*ZIEL DER ÜBUNG*. Schreib aus dem Forumsthread zum Gravad Lachs den Abschnitt wortgetreu ab, der bei „## banzinator (19.“ beginnt und bei „um die 20€.“ endet.

*AUSGEWÄHLTER AUSZUG*.

════════════════

# Gravad Lachs nach Schubeck



## Steff-Peff (19. Dezember 2019)

Hallo zusammen,
gestern habe ich 2 Stücke von nem Lachsfilet nach Schubeck behandelt und vakuumiert. Dürfen nun so 3-4 Tage ziehen, bevor der große Moment der Verkostung kommt.
Bin schon sehr gespannt, da ich die Lachsseiten normal räuchere, sie dieses mal aber nur bebeizt werden sollen 
So long
Steff


----------



## ralle (19. Dezember 2019)

Wenns dann so schmeckt wie es jetzt aussieht, wirds ein Gaumenschmaus.


----------



## Steff-Peff (19. Dezember 2019)

Das hoffe ich , da ich ja normal nicht "nur" beize.
Aber allein schon der Duft der Kräuter, Orangen- Zitronenschale und Gewürze lässt ein brauchbares Ergebnis erwarten.


----------



## Orothred (19. Dezember 2019)

Sieht super aus 

Gibts einen Link zu dieser "Art nach Schuhbeck"?


----------



## Forelle74 (19. Dezember 2019)

Steff-Peff schrieb:


> Das hoffe ich , da ich ja normal nicht "nur" beize.
> Aber allein schon der Duft der Kräuter, Orangen- Zitronenschale und Gewürze lässt ein brauchbares Ergebnis erwarten.


Hi
Forelle hab ich schon öfters nur geheizt.
Schmeckt sehr lecker. 
Und es kann jeder mit wenig Aufwand selbst herstellen


----------



## Steff-Peff (19. Dezember 2019)

Orothred schrieb:


> Sieht super aus
> 
> Gibts einen Link zu dieser "Art nach Schuhbeck"?


Habe noch keinen gefunden, habe das Rezept von nem Bekannten, der es wohl aus nem Kochbuch vom Schubeck hat.
Hast ne PN


----------



## Steff-Peff (19. Dezember 2019)

Forelle74 schrieb:


> Und es kann jeder mit wenig Aufwand selbst herstellen



Das stimmt !


----------



## banzinator (19. Dezember 2019)

Was für einen Lachs nimmst du da?


----------



## Steff-Peff (19. Dezember 2019)

Norwegischer Zuchtlachs. Ich hole ihn mit Vorbestellung an der Frischfischtheke bei Selgros. Ist dann immer am Tag frisch angelieferte Ware.
War die letzten Wochen sehr günstig. Qualität Trim D für 12€ netto das KG. Normal waren es vor Weihnachten immer um die 20€.


----------



## banzinator (20. Dezember 2019)

Kann man da theoretisch auch die frischen Lachshälften aus dem Discounter nehmen, hat das schonmal jemand probiert?
Oder bekomme ich da Probleme mit der Frische?


----------



## ralle (20. Dezember 2019)

════════════════

*GESPEICHERTE EINTRÄGE*.

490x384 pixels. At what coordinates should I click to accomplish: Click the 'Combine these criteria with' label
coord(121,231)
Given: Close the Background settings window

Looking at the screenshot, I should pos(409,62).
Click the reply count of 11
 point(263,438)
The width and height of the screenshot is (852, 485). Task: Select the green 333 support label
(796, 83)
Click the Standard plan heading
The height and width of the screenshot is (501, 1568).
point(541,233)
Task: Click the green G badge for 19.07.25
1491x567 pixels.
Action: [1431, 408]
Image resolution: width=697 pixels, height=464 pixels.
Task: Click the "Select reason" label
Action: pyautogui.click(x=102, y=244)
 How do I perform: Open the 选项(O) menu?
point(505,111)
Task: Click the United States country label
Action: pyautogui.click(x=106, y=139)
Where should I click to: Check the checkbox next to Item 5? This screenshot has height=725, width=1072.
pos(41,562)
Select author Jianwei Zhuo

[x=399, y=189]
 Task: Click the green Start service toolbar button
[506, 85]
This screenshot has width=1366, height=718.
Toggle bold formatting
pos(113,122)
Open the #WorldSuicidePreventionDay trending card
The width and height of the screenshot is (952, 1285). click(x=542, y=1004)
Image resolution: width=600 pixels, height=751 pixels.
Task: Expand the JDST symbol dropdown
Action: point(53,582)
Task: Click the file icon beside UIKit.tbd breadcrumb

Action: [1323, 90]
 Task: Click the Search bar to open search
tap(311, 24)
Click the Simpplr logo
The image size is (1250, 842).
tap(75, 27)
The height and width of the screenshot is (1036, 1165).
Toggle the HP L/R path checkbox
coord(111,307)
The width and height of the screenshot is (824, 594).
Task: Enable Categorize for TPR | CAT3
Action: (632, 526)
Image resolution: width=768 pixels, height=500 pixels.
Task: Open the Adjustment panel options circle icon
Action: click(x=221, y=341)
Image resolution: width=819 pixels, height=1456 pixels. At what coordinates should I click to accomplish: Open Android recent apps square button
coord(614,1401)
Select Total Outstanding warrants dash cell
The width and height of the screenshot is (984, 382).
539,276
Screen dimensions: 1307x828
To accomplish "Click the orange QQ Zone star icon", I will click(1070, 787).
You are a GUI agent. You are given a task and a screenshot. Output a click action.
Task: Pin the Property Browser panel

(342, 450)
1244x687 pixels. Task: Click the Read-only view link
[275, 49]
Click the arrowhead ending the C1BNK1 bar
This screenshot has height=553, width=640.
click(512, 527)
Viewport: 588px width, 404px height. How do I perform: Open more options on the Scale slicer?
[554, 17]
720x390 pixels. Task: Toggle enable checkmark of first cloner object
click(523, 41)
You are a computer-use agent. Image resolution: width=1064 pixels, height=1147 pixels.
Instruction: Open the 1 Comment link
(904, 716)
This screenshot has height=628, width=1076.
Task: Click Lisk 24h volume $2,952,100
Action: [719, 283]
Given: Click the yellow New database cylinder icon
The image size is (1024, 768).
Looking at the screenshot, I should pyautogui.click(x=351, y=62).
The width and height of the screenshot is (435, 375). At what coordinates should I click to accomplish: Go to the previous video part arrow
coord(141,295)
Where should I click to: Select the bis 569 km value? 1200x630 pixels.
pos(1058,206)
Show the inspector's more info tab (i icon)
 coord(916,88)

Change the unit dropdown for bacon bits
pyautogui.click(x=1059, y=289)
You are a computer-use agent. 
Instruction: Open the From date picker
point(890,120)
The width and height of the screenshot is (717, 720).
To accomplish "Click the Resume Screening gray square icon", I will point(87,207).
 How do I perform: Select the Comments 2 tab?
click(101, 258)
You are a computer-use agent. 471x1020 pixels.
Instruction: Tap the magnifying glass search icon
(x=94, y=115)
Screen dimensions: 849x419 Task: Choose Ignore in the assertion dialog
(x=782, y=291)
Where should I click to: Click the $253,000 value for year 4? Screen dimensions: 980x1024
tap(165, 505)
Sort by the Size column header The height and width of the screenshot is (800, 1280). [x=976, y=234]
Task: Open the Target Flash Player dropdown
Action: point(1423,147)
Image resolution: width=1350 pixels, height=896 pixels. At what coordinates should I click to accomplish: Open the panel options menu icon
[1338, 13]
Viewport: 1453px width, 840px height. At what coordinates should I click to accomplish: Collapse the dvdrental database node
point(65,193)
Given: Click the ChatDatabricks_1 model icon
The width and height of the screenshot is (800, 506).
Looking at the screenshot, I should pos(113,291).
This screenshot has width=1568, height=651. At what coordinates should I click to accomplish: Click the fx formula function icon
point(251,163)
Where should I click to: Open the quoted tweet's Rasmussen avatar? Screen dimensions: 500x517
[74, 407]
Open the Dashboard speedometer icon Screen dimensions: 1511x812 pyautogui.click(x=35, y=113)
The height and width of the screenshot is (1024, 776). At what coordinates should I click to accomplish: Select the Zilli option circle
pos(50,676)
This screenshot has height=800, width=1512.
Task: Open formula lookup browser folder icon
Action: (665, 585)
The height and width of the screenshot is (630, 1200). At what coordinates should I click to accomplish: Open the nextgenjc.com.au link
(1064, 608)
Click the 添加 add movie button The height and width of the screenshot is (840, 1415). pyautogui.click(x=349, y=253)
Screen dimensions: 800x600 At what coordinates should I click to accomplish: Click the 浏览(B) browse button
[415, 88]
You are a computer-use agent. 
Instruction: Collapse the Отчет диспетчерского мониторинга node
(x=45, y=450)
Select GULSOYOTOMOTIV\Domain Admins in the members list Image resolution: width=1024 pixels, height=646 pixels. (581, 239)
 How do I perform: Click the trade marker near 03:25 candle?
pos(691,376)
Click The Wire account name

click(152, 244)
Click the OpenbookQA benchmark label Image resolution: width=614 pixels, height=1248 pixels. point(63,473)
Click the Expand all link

════════════════

*VOLLSTÄNDIGE LÖSUNG*.
## banzinator (19. Dezember 2019)

Was für einen Lachs nimmst du da?


----------



## Steff-Peff (19. Dezember 2019)

Norwegischer Zuchtlachs. Ich hole ihn mit Vorbestellung an der Frischfischtheke bei Selgros. Ist dann immer am Tag frisch angelieferte Ware.
War die letzten Wochen sehr günstig. Qualität Trim D für 12€ netto das KG. Normal waren es vor Weihnachten immer um die 20€.